The instant case is distinguishable from Shelley C. Plaintiff here did not have any hospitalizations, inpatient mental health treatment nor suicide attempts during the relevant adjudicative period. Tr. 711. Plaintiff does not cite to any evidence she had emergency department visits for her mental health symptoms or required increased treatment such as increased medications or a more aggressive form of treatment for her mental health symptoms. As such, the ALJ reasonably found Plaintiff's conservative treatment was inconsistent with her allegations of disabling symptoms. This was a clear and convincing reason, supported by substantial evidence, to reject Plaintiff's symptom claims. Plaintiff is not entitled to remand on these grounds.
D. Step Five
Plaintiff contends the ALJ erred at step five by relying on vocational expert testimony that was based on an incomplete hypothetical. ECF No. 8 at 21. However, Plaintiff's argument is based entirely on the assumption that the ALJ erred in considering the medical opinion evidence and Plaintiff's symptom claims.
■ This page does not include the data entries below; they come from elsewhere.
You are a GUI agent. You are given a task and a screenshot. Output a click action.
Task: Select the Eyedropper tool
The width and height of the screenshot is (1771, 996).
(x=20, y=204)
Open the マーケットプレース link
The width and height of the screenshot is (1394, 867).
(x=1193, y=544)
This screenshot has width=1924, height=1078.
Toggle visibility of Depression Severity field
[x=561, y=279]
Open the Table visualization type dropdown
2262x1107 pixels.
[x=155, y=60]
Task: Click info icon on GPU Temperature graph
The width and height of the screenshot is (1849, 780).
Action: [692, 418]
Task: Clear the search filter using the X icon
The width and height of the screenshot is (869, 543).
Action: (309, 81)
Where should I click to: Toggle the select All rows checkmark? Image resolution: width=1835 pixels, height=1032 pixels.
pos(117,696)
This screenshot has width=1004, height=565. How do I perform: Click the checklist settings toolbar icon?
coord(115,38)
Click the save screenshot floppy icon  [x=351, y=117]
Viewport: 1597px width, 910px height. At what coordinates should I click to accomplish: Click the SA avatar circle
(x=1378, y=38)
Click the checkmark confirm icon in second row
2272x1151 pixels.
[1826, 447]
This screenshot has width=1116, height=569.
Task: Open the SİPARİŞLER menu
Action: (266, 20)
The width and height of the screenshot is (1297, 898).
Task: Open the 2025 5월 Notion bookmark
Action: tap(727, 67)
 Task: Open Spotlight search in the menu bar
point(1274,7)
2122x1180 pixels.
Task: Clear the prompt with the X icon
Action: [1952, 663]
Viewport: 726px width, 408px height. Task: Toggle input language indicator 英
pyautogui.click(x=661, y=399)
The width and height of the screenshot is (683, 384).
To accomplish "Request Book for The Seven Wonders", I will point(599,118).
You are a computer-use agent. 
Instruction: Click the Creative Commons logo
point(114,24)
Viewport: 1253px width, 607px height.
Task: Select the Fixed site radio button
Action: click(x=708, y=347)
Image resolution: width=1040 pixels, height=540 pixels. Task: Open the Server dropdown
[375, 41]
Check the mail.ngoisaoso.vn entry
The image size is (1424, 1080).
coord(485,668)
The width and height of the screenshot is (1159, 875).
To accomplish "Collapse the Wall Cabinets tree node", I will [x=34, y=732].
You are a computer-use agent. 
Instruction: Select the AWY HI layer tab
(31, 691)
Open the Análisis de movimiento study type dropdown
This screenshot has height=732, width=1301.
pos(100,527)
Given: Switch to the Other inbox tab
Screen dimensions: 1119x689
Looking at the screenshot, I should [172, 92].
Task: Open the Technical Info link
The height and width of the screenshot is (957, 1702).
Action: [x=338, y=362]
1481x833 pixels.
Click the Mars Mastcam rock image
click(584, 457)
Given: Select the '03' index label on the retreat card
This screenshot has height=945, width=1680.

Id. For reasons discussed throughout this decision, the ALJ's consideration of Plaintiff's symptom claims, and the medical opinion evidence are legally sufficient and supported by substantial evidence. Thus, the ALJ did not err in finding Plaintiff capable of performing other work in the national economy based on the hypothetical containing Plaintiff's RFC. Plaintiff is not entitled to remand on these grounds.
CONCLUSION
Having reviewed the record and the ALJ's findings, the Court concludes the ALJ's decision is supported by substantial evidence and free of harmful legal error. Accordingly, IT IS HEREBY ORDERED:
1. The District Court Executive is directed to substitute Martin O'Malley as Defendant and update the docket sheet.
2. Plaintiff's Brief, ECF No. 8, is DENIED.
3. Defendant's Brief, ECF No. 12, is GRANTED.
4. The Clerk's Office shall enter JUDGMENT in favor of Defendant.
The District Court Executive is directed to file this Order, provide copies to counsel, and CLOSE THE FILE.